The American Bar Association declared its intent to help develop solutions to rebuild citizens’ trust in the law
The American Bar Association (ABA) has commented on the protests in the US that erupted following the death of George Floyd in Minneapolis on 25 May.
Floyd had been taken into custody by police officers on suspicion of forgery, and in a video that went viral on social media, the 46-year-old died after a cop held him down by the neck with a knee, despite Floyd’s protests that he could not breathe.
The incident was the latest in a string of killings this year that involved unarmed African Americans, including Ahmaud Arbery in Georgia and Breonna Taylor in Kentucky. The deaths ignited a spark that brought the hashtag #BlackLivesMatter back to the forefront and spurred protests—both peaceful and otherwise—across the US.
In a statement released on Friday, ABA President Judy Perry Martinez said that the events in the various US states “underscore the violence against people of colour—including police brutality—that still plagues our country despite the great strides our nation has made in recent decades to advance justice and civil rights.”
Martinez acknowledged citizens’ constitutional rights to stand together publicly in peaceful protest while also acknowledging the justice system’s contributions in upholding the law.

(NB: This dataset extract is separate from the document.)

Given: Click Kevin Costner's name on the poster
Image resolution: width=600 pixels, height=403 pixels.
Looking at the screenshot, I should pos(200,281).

“We recognise that the overwhelming majority of law enforcement officers, prosecutors and judges do their jobs with honour, fairness and integrity, just as the great majority of protesters exercise their constitutional rights to assemble and speak publicly in a peaceful and orderly manner,” she said. “Our society and the safety of the people who comprise it—citizens and law enforcement—rely on the rule of law. But the law must be fairly applied and enforced.”
Respect for the law and authority is “essential,” Martinez said. This underscores the need for citizens to trust in the fairness of the justice system.
“Public trust must be rebuilt and fortified. Reforms must be introduced,” she said.
Martinez announced the ABA’s intent to “join efforts to develop and implement solutions” in this regard.
“These tragic events must not define our nation, and we stand unified in the principle of equal justice for all,” she said.